The feelings of horror and rapture collide at high speeds when viewing Lauren Marx’s work. The St. Louis-based artist creates beautiful vignettes that speak to the cycle of life. Rather than a cleaned-up, Disneyfied verson of nature, her paintings give us raw depictions of birth and death. Influenced my scientific illustrations and the Baroque period alike, Marx’s maximalist mixed-media works present these cyclical phenomena in visually appealing ways, often fusing the chaotic elements of nature into stylized compositions with an emphasis on design. Marx’s solo show, “American Wilderness,” opens at Roq La Rue Gallery in Seattle on May 7.
Painter Dean Reynolds likens himself to a magician. “The work is about the act of painting a window to a world of fantasy, of the surreal, of inner experience,” he writes in his artist statement. “The images hint to me to make them into a drawing or painting and then I work to make them into reality.” On May 2 at Parlor Gallery in Asbury Park, New Jersey, Reynolds will present a new series of surreal, candy-colored paintings for his latest solo show. The female protagonists in his work explore sunshine-yellow landscapes that seem to belong to another dimension. We follow these goddess-like characters into scenes rife with incongruous imagery and symbolism.
One of South Korea’s eminent realist painters, Kwang-Ho Lee’s “Touch” series brings out the tactile qualities of exotic cacti. The desert plants blossom in oblong shapes in Lee’s large-scale works, inviting viewers to examine their thorns, fluff, and smooth skin. Some coiled and others upright and phallic-looking, each plant takes on its own personality. Lee’s paintings are easy to mistake for photographs at a first glance, but his stylized compositions take his work beyond straightforward documentation.
Sean Newport is a San Francisco-based artist and woodworker who creates geometric, wall-mounted sculptures. Newport’s work is meant to trick the mind into seeing flat, graphic imagery before comprehending its true, three-dimensional shape. Influenced by op-art and bold, abstract forms, his sculptures attempt to test our perceived notions of reality.
Seamus Conley’s paintings feature contemplative dreamers staring out into masterfully painted vistas of thick clouds and fog. We catch them at their most private moments of contemplation, alone in the night. While his past work has focused on characters of various ages and genders, the paintings in his latest solo show, “Catch My Fade,” depict mostly young boys escaping into the darkness. The spaces they inhabit are far removed from civilization and more closely resemble the landscapes of dreams than any real-life locales. “Catch My Fade” opens at San Francisco’s Andrea Schwartz Gallery on April 29.

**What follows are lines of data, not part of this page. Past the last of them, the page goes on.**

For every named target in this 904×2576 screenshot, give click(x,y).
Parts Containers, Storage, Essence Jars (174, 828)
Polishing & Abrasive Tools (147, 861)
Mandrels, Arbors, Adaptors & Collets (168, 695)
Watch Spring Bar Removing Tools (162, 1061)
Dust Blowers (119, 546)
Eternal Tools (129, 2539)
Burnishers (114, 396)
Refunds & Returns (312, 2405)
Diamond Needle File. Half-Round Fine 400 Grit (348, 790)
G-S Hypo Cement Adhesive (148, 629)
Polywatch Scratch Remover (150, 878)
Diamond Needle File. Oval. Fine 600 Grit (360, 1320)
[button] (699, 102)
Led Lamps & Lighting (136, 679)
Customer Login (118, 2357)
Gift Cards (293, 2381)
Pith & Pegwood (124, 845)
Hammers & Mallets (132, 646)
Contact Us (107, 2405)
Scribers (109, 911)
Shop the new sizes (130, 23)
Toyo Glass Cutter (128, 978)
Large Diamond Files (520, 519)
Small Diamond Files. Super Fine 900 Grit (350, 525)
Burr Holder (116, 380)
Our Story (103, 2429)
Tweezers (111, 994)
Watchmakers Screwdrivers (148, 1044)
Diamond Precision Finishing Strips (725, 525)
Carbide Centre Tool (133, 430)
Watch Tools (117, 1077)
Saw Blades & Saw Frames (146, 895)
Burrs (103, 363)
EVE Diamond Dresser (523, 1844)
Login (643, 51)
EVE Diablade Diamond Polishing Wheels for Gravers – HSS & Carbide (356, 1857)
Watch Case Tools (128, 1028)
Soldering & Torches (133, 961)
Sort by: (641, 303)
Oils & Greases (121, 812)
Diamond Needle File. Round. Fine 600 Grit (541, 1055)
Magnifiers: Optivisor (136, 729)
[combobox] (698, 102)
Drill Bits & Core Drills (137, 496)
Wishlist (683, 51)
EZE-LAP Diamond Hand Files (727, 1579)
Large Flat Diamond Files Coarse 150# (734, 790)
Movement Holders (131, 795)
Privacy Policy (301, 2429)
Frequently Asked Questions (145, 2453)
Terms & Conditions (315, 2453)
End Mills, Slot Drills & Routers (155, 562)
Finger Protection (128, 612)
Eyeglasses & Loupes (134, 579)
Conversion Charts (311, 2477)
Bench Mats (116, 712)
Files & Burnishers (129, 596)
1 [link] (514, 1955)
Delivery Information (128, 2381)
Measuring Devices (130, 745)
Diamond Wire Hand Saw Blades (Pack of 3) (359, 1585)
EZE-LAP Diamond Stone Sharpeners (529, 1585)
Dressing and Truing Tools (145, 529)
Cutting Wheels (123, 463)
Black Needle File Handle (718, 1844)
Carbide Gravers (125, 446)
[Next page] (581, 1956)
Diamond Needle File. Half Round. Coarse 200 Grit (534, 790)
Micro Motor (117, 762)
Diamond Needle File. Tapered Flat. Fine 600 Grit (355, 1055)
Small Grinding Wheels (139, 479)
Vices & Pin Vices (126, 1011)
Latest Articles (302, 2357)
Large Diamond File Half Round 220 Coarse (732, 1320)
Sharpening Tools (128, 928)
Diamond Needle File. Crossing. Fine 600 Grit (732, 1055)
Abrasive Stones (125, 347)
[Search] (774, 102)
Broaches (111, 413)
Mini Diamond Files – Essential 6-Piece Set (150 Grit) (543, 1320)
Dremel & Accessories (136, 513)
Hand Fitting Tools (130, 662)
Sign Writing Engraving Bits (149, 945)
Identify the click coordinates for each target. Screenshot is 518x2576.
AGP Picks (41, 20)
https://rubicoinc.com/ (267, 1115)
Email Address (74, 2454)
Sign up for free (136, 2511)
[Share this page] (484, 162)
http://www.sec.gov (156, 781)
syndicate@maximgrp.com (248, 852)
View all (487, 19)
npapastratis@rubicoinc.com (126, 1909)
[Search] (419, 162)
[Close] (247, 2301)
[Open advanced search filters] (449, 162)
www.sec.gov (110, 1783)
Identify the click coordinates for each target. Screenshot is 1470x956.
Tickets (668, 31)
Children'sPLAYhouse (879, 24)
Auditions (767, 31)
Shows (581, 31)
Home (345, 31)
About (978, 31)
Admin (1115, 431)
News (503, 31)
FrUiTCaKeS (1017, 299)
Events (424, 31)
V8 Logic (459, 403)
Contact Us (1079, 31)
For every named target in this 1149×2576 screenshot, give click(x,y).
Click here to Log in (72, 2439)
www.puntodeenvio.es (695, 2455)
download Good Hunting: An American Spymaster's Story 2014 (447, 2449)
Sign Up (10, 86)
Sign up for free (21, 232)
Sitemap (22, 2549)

Filipino artist Gromyko Semper paints elaborate scenes with many magical realism elements. His detailed works are flat and often resemble illustrations, evoking a mixture of pre-Raphaelite paintings and Japanese anime. The artist just completed a series of paintings inspired by the philosophical concept of mythopoesis, a term that JRR Tolkein and scholar Joseph Campbell proliferated in the early 20th century. Mythopoesis refers to a work of art that creates its own mythology. With Semper’s paintings, that certainly seems to be the case, as he has developed an elaborate visual language that taps into themes like pleasure, mysticism, and death. Currently, Semper has a two-person show with Gilbert Semillano at Artspace @ Net Quad in Manila.